Ormai è passato quasi un anno e mezzo da quel luminoso pomeriggio del 28 dicembre 2001 in cui io e M'Baye, il mio ragazzo, decidemmo di partire per andare a vedere e fotografare la chiesa di S. Anna, immersa tra gli ulivi che circondano Vasia. Devo ammettere in tutta sincerità (e riguardo questo mi assumo la responsabilità di affermare che lo stesso deve essere stato anche per le mie due sorelle e per mio fratello) che, pur venendo a Imperia dalla nascita per trascorrere le vacanze estive nella casa dei miei nonni paterni a Dolcedo, non avevo mai pensato che oltre alla spiaggia di Porto Maurizio con il trampolino consumato dalle nostre rincorse, oltre alle cartolerie di Oneglia dove alla fine di agosto si celebrava il rito dell'acquisto di un nuovo astuccio, al di là dell'alto muro che circonda ancor oggi il giardino dei nonni, ci fossero persone, paesini, storie, montagne... …questo fino al dicembre di quell'anno che molti volevano essere la fine di un millennio, in cui pensai che il Capodanno, questa volta, non si sarebbe dovuto trascinare in deprimenti tentativi di divertirsi circondati da feste che non ti appartengono né tantomeno ti divertono. Presi quindi la mia decisione: "Quest'anno, passiamo Capodanno a Dolcedo!" 

M'Baye, quando partì dal Senegal ormai più di cinque anni fa sapendo dell'esistenza di Genova solo perché seguiva le imprese del Genoa e della Samp via satellite, non credo potesse neanche immaginare dove sarebbe potuto finire…questo, ovviamente, perché non poteva certo pensare di incontrare me. E invece, fortunato, il 27 dicembre era a Pegli a caricare la Peugeot grigia che mi avrebbe accompagnata nella riscoperta del Ponente Ligure. 

Mi ero organizzata veramente bene, procurandomi nella Libreria degli Studi in via Balbi, a Genova, la guida ai Monumenti delle valli di Imperia pubblicata dall'Istituto di Studi Liguri: un volumetto dalla carta soda e pesante con una copertina in bianco e nero incorniciata color verdone, così retro che solo a sfogliarla sentivo odore di avventura. 

E avventura doveva essere; ma l'avventura è quando meno te l'aspetti. E infatti, la mattina del 28, mentre scorrevo con occhi ormai avvezzi a moderne, fulminanti policromie le foto della mia promettente pubblicazione, emerse dal bianco e nero una chiesetta (così mi appariva nella fumigante illustrazione) bucolicamente interessante. 
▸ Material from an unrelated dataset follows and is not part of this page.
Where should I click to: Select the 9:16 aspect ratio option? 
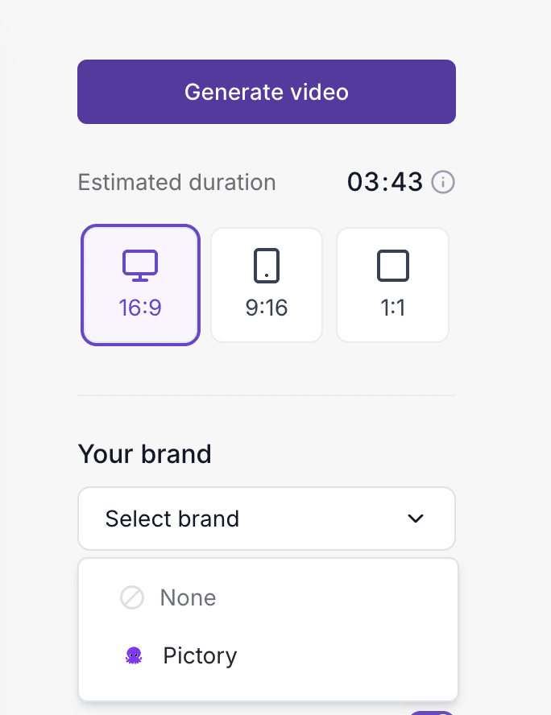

Era la chiesa di S. Anna a Vasia. Deciso: si va (anche perché il nome di questo paese mi riporta alla memoria un giro fatto con mio padre sul suo vecchio Guzzi brontolone, non so in quale remotissimo periodo della mia ormai quasi remota infanzia, passando su strade strappate, secondo la mia infantile percezione, dai fianchi di burroni decisamente precipiti che, ora che avevo 24 anni, non potevano non rappresentare l'essenza più profonda della natura montana che tanto mi attrae e commuove). 
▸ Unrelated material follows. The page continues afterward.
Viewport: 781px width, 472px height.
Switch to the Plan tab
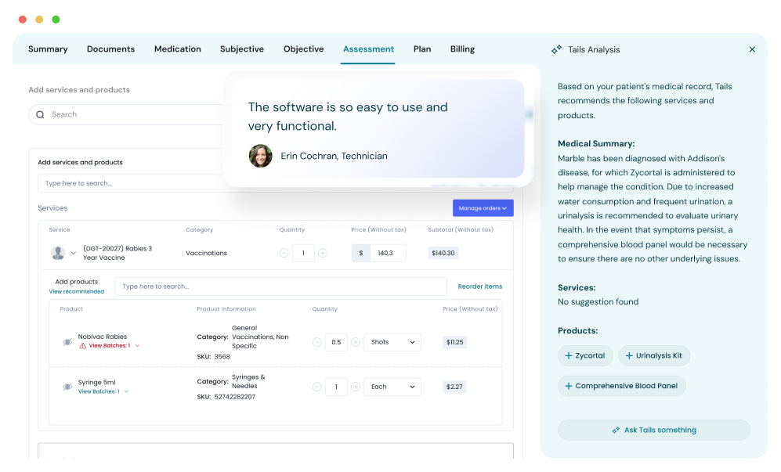pos(422,49)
Partendo da Dolcedo, la strada più rapida per arrivare a Vasia è quella che passa da Prelà (e molini annessi) inerpicandosi, per la verità piuttosto agevolmente, tra metallici uliveti con alberi che al posto delle foglie mi son sempre parsi, fin da bambina, muniti di lamette (non mi sono mai piaciuti, io ho sempre adorato l'ubertoso e archetipico verde del Trentino; fino a quando non ho imparato a conoscere l'enorme valore umano della coltura dell'ulivo, tanto che oggigiorno quasi mi commuovo pensando alla specificità della Taggiasca: ho iniziato ad apprezzare il grigiore di queste piante quando ne ho capito l'enorme importanza all'interno della storia della nostra - ma non solo - cultura). 
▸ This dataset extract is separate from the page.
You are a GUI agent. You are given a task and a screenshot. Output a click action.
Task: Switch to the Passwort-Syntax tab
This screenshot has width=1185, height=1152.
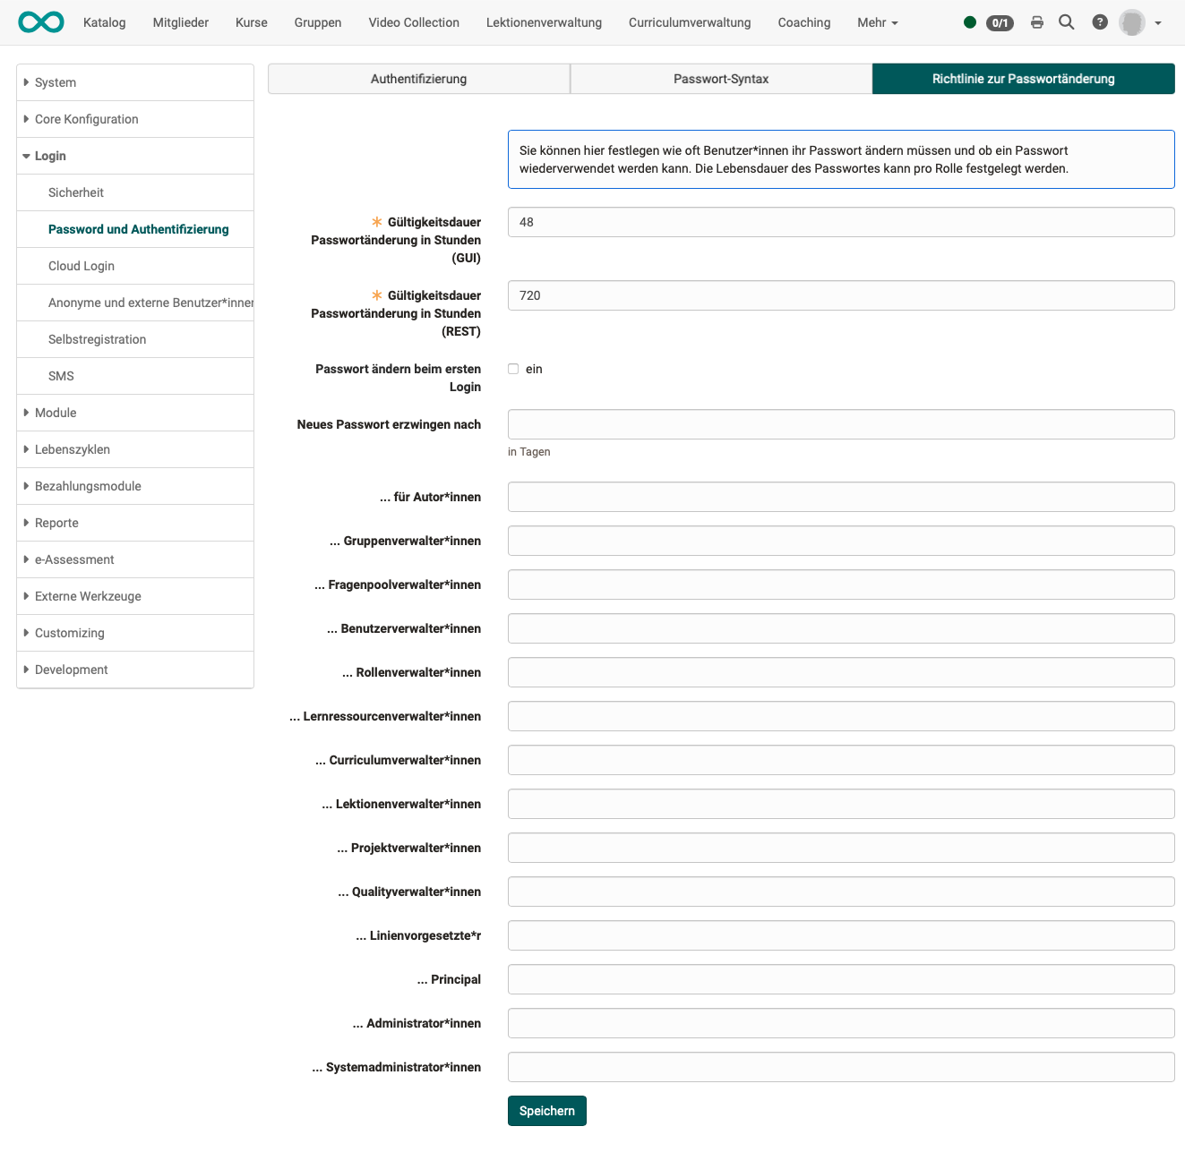click(720, 79)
Tra una drupa e l'altra, disquisendo, si giunge in quota e ci si avvia con una marcia sostenuta verso il bianco e svettante campanile di Vasia… almeno, questo era quel che pensavamo, ignari, io e il povero M'Baye, messo a dura prova nella guida dalla mia presenza al suo fianco, perché ho l'incorreggibile tendenza, ogni volta che vedo qualcosa che attira la mia curiosità, sia pianta, uccellino, sasso o nuvoletta (per non parlare dei castelli!) di segnalargliela gesticolandogli sotto al naso e, manco a dirlo, davanti agli occhi… 

La strada, serpeggiando in una leggera discesa, stava per piegarsi in modo tale da sembrare realmente una cicciosa spira d'anaconda (ricordiamoci che questa era un'avventura!), quando, improvvisamente, si interrompeva o, meglio, si cominciava a infangare e a riempire di "strani" ed allarmanti segnali. 

Ma M'Baye, che dinnanzi ad ostacoli non vede nulla di meglio che proseguire, avanzandogli fin sotto, forse per vedere bene se sono proprio tali o, forse, per mero spirito di sfida, si spingeva ottusamente avanti…e io al suo fianco, finché non giungemmo in vista di due ometti che, a pochi giorni da un Capodanno che veniva spacciato per irripetibile (casomai ce ne sia mai stato alcuno che non lo fosse), stavano cercando, uno a terra con un badile, l'altro sopra una ridicola e microba ruspa, di attaccare il grande gigante di terra franata che se ne stava lì, ormai inerte, evidentemente con l'unica volontà di impedirci di giungere a destinazione. 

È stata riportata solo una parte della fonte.